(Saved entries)
::::::::
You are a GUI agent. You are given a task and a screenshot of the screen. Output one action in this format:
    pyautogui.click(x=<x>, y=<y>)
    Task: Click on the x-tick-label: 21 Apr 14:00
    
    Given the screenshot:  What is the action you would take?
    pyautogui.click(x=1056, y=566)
::::::::
# GOAL OF THE EXERCISE:
Rewrite the rows above, swapping "x-tick-label" for "axis tick label" and leaving everything else unchanged.

# ANSWER AREA:
You are a GUI agent. You are given a task and a screenshot of the screen. Output one action in this format:
    pyautogui.click(x=<x>, y=<y>)
    Task: Click on the axis tick label: 21 Apr 14:00
    
    Given the screenshot:  What is the action you would take?
    pyautogui.click(x=1056, y=566)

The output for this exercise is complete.